Program works to consolidate fractionated lands, strengthen Tribal communities

Two women in Native American clothing stand on a grassy hillside looking down on a green valley between rolling hills.
Last edited 2/15/2023

Date: March 1, 2018

WASHINGTON – Principal Deputy Assistant Secretary - Indian Affairs John Tahsuda announced today that the Department of the Interior has signed an agreement with the Confederated Tribes of the Umatilla Indian Reservation in Oregon to guide implementation of the Land Buy-Back Program for Tribal Nations.

This is the second agreement of its kind signed between the Department and the Confederated Tribes of the Umatilla Indian Reservation. In July 2017, the Department announced new policies and a revised implementation schedule, which provided $1.9 billion to purchase fractional interests in trust or restricted land from willing sellers at fair market value within 10 years. Since the Program began making offers in December 2013, more than 760,000 interests and the equivalent of nearly 2.2 million acres of land have been transferred to tribal governments.

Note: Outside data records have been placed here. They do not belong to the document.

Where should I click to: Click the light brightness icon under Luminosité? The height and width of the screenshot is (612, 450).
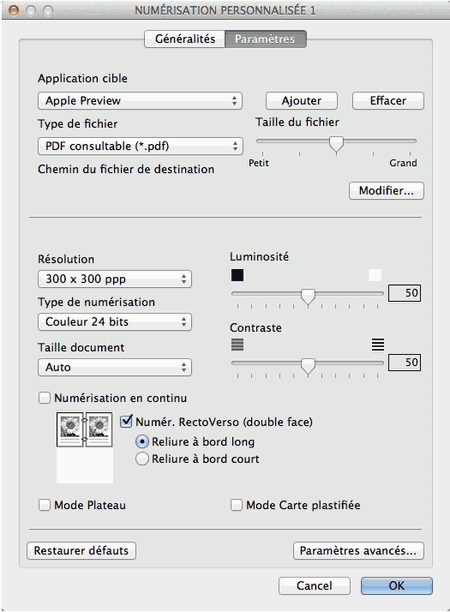375,275
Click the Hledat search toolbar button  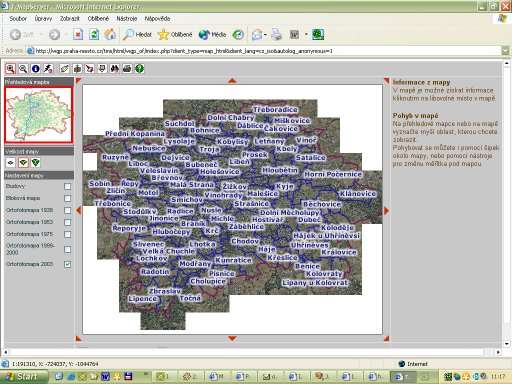(137, 34)
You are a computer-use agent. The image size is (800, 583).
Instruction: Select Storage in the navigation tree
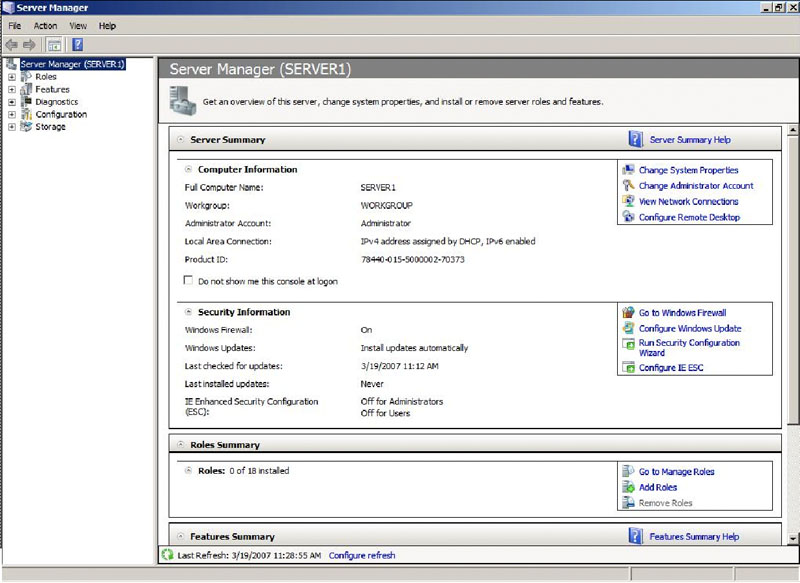pyautogui.click(x=50, y=127)
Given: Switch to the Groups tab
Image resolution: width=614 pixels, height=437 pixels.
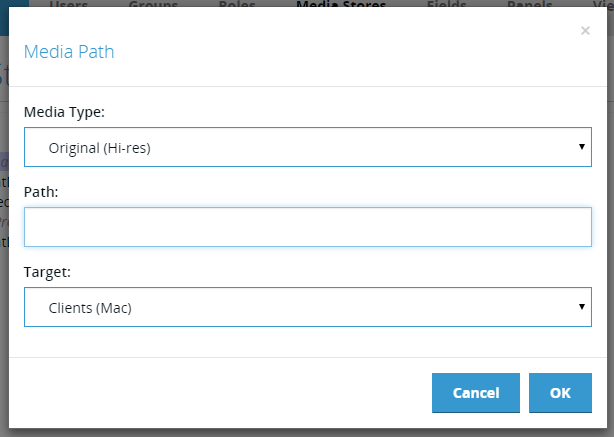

Consolidated interests are immediately restored to tribal trust ownership for uses benefiting the reservation community and tribal members. As a result of the Buy-Back Program, tribal ownership now exceeds 50 percent in more than 14,700 tracts of land. Returning fractionated lands to tribes in trust has enormous potential to improve tribal community resources by increasing home site locations, improving transportation routes, spurring economic development, easing approval for infrastructure and community projects, and preserving traditional cultural or ceremonial sites.

Landowners can contact the Trust Beneficiary Call Center at 888-678-6836 or visit their local Office of the Special Trustee for American Indians (OST) to ask questions about their land or purchase offers, and learn about financial planning resources. More information and detailed frequently asked questions are available at to help individuals make informed decisions about their lands.

Was this page helpful?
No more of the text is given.